Contributions in HTML should be shared in EasyChair as a ZIP archive that contains the complete content of the article. It should include a main “index.html” and all used resources to guarantee a correct visualisation of the document on Web browsers. Note that the full content of the article should be readable offline (no external sources must be used), no installations needed, and the use of any kind of tracking system that may identify readers is forbidden.

Authors can use any HTML-based format for their contribution, but a mandatory LNCS-like layout should be provided. All of the “look and feel” authoring guidelines of the PDF-based contributions still apply. This is to ensure visual consistency of the proceedings as well as to have comparative page limits. To check if your HTML contribution is compliant with the page limit constraint, please print or export the LNCS-like layout to PDF. This PDF is also mandatory to be enclosed to the ZIP archive to be submitted.

Authors who are new to making their contributions in HTML can use any tooling or process of their choice provided that the requirements above are met. See the Example Tools section for more details.

Final camera-ready version

Articles accepted in the various ICWE tracks will be published by Springer in the printed conference proceedings and post proceedings, as a part of the Lecture Notes in Computer Science (LNCS) series. Springer requires the sources of articles that have been accepted for publication in LaTeX or Word format. If a article submitted in HTML is accepted, the authors can choose to do this step manually or using tool support as outlined below.

 

Example Tools

The following tools can help produce well formatted academic articles using HTML and are capable of rendering articles in the LNCS layout. 

ScholarMarkdown

ScholarMarkdown (https://github.com/rubensworks/ScholarMarkdown) provides a way to transpile from markdown (and a couple of additions) to HTML with Linked Data mark-up. 

dokieli

dokieli is a client-side editor for decentralized article publishing in HTML+RDF annotations and social interactions. Authors can re-use the HTML+CSS template for LNCS author guidelines . dokieli includes a variety of features such as annotations, e.g., replies, peer-reviews, liking, resharing, bookmarking (implements W3C Web Annotation model) and notifications (implements W3C Linked Data Notifications).
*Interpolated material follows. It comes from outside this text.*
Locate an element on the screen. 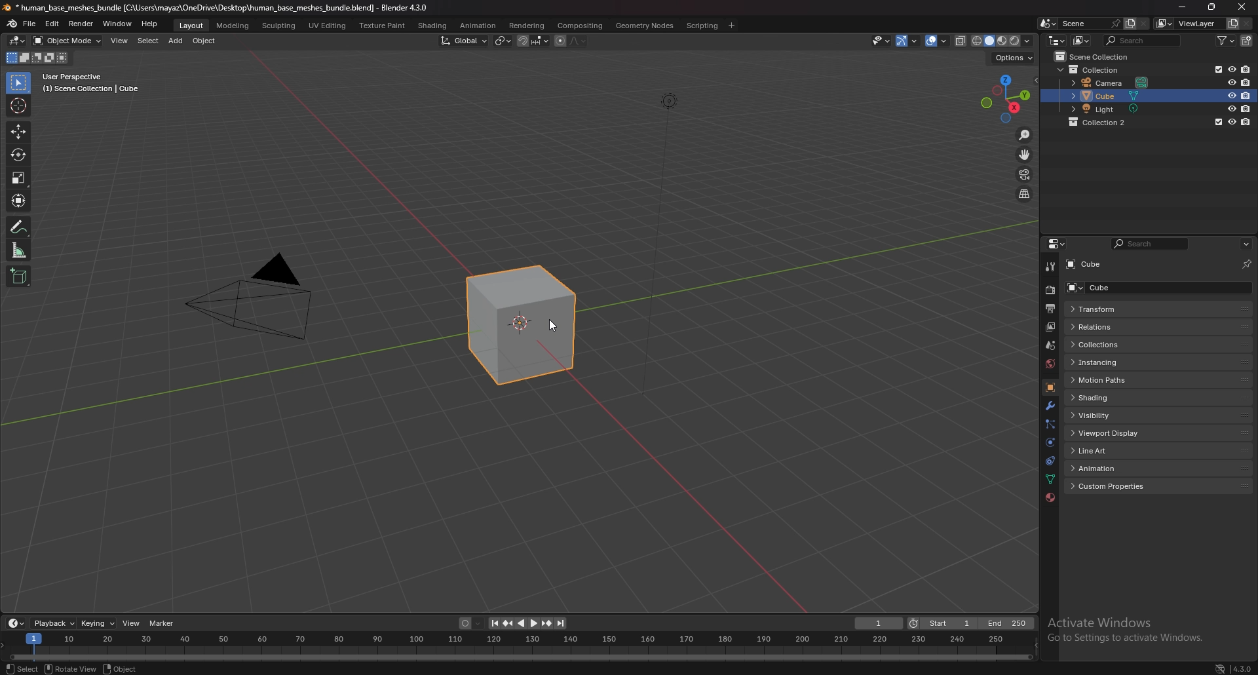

The following steps devote to simple writing:

  • If you want to work offline or on your local machine, open a dokieli file in your Web browser and edit. You have the option to export the document or use the Web browser’s native local storage. The dokieli repository includes examples in the wild using the LNCS author guidelines as a template. If you want to start from scratch, simply include the dokieli CSS and JavaScript to any existing HTML document to immediately add in-browser editing and annotations. See also the documentation for common HTML+RDFa patterns for articles and reviews.
  • If you have a WebID and a personal online storage, you can author your documents wherever you like on the Web, and you can decide who gets to read and write, e.g., your co-authors, or reviewers. Simply publish your article on any Web server that supports HTML.
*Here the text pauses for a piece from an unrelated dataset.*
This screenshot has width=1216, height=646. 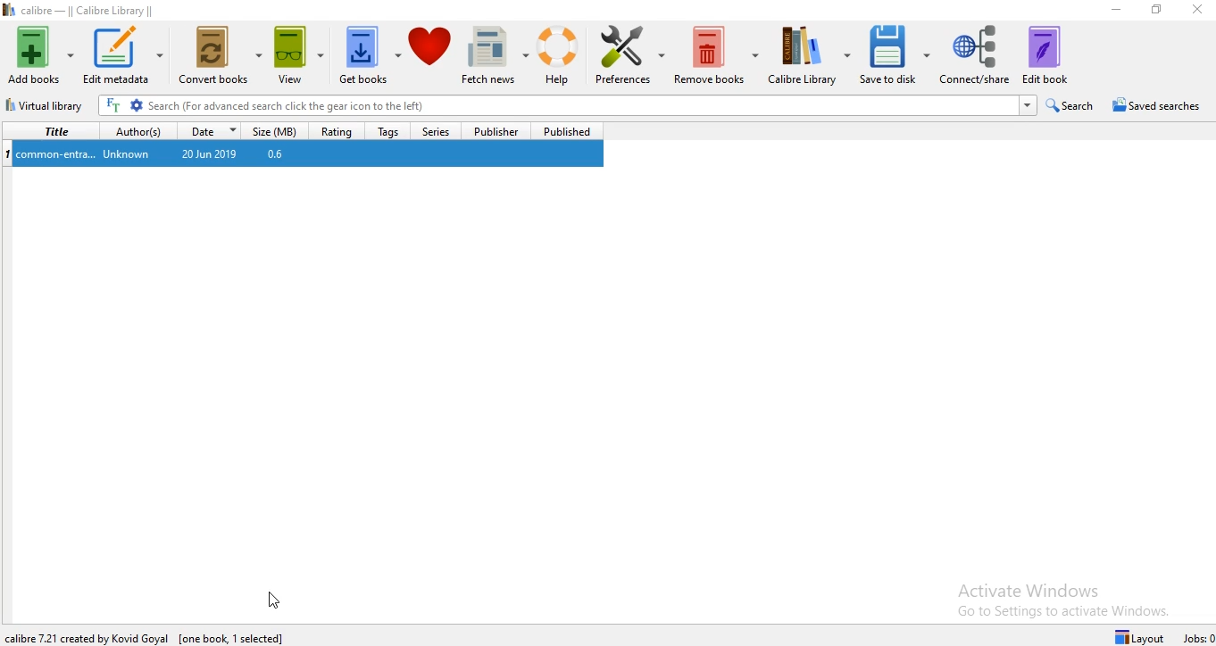 What do you see at coordinates (895, 54) in the screenshot?
I see `Save to diski` at bounding box center [895, 54].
For any help join the public chat.

Articles as well as reviews can be notified to the Linked Open Research Cloud (LORC) using dokieli. For additional help, authors are welcome to join the public chat on Linked Research. Please note that this not an official ICWE channel. It is an open community for scholarly communication. See also the Linked Research website for more information.

RASH

The Research Articles in Simplified HTML (RASH) Framework provides a terse markup language for writing scientific articles in (X)HTML. It is possible to include also RDF statements as RDFa annotations and/or as Turtle, JSON-LD and RDF/XML triples by using the tag “script”. Tools exist for converting RASH-compliant ODT or DOCX to LaTeX (see http://dasplab.cs.unibo.it/rocs).

Acknowledgements

The instructions are based on ESWC 2019 HTML instructions by Sarven Capadisli.